The new legislation, published this week (15th July), is slightly modified from the draft form previously published in 2014.

Individuals who settle multiple trusts will no longer have an unlimited number of IHT nil-rate bands, but they will still be able to settle property up to the value of the nil-rate band into trust every seven years.

The measure limits the use of the established ‘Rysaffe’ tax planning strategy under which a settlor could create multiple pilot trusts and settle a fraction of his or her estate into each one. In such a scheme, each trust was entitled to its own full IHT nil-rate band, provided the trusts were established on different days.

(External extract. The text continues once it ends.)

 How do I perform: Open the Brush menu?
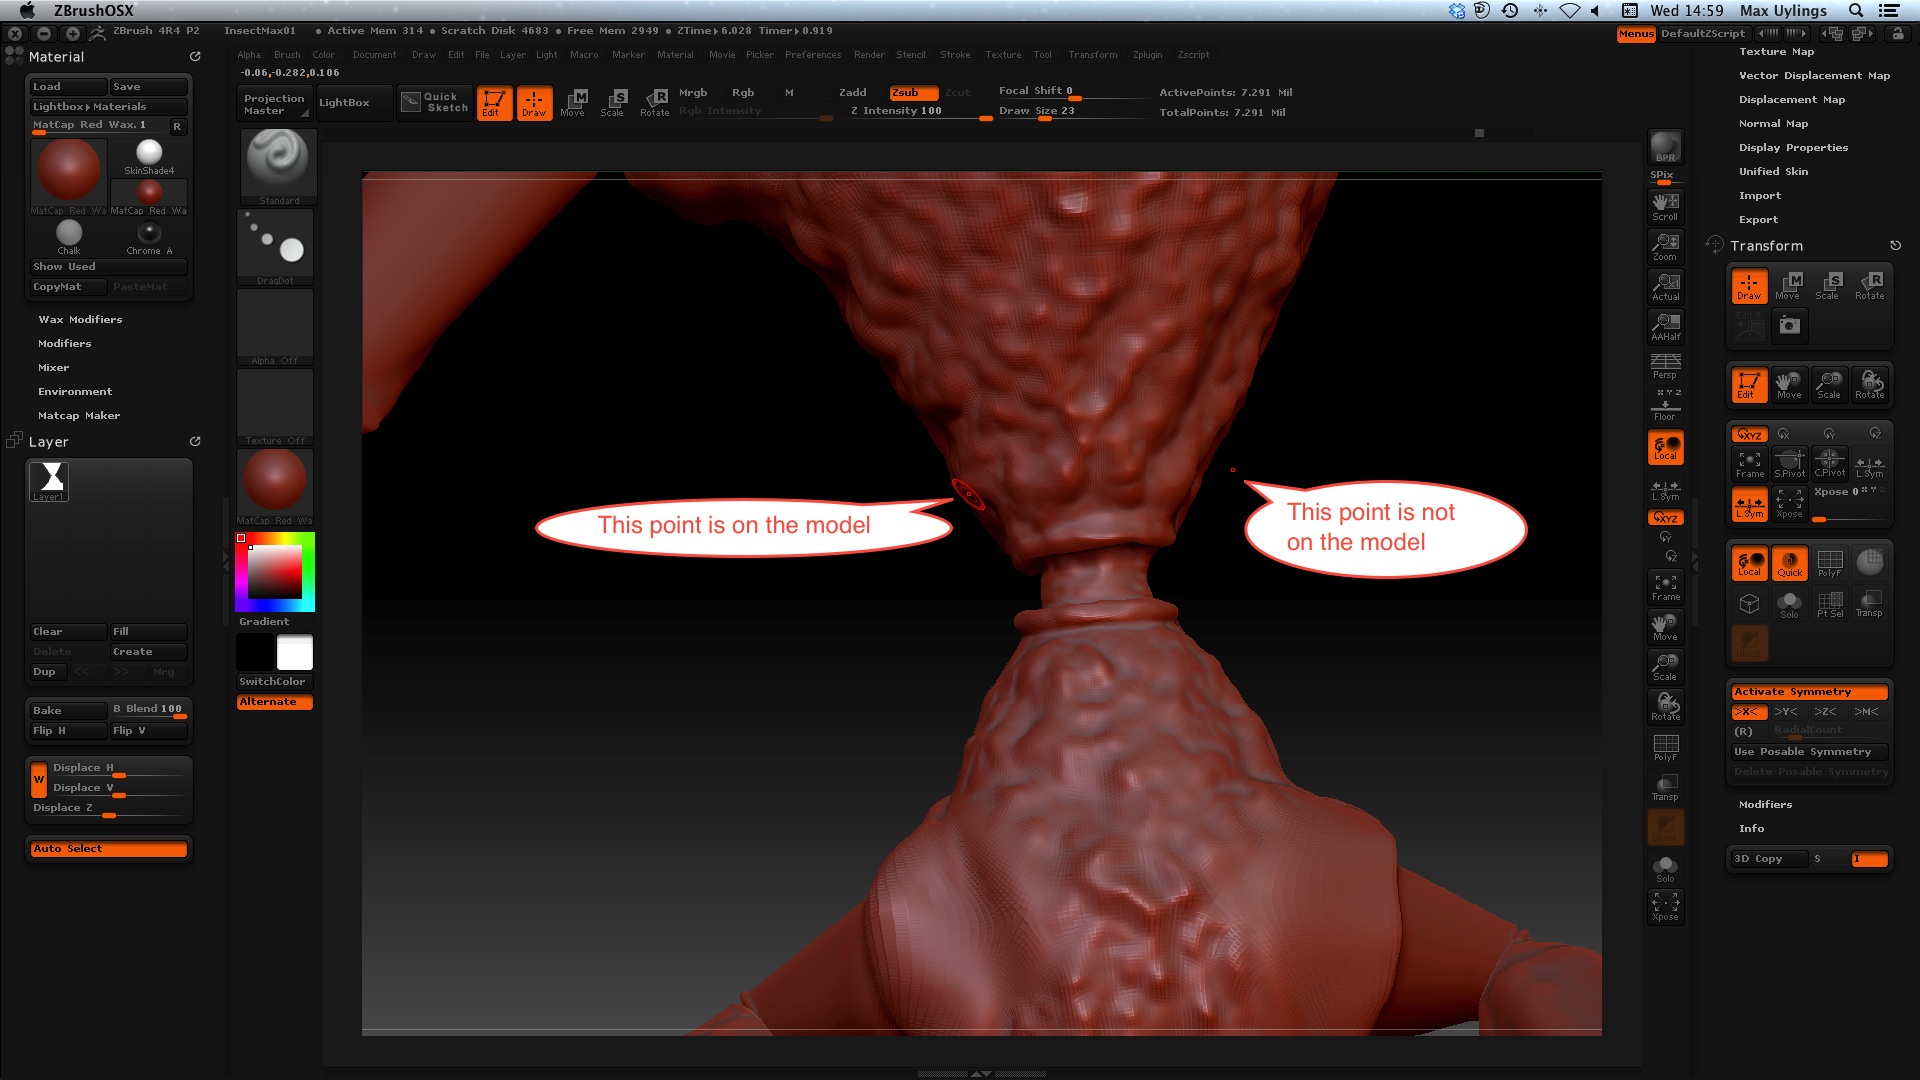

The new changes apply from 6th April 2015 to all IHT charges arising on trusts to which ‘same day’ transfers have been made, but trusts established before 10th December 2014 are protected, provided the settlor has not made further ‘same day’ additions to them since that date, or if the additions do not exceed £5,000. There is also a transitional protection for those who make transfers into multiple trusts on death, provided their wills were drawn up before 10th December 2014; the new rules will not apply to the trusts where death occurs before 6th April 2017.

The legislation will also modify the periodic IHT charges imposed on relevant property trusts. It will no longer be necessary to include non-relevant property in the calculation of ten-year anniversary charges or exit charges arising on, or after, 6th April 2015, regardless of when the trust was created.

A further concession is granted for appointments out of property settled by a will. This will ensure that, where an appointment is made in favour of the deceased’s surviving spouse within three months of the death, it can be read back into the will and exempted from the tax charge.

Law firm, Withers, describes it as ‘good news for trusts’.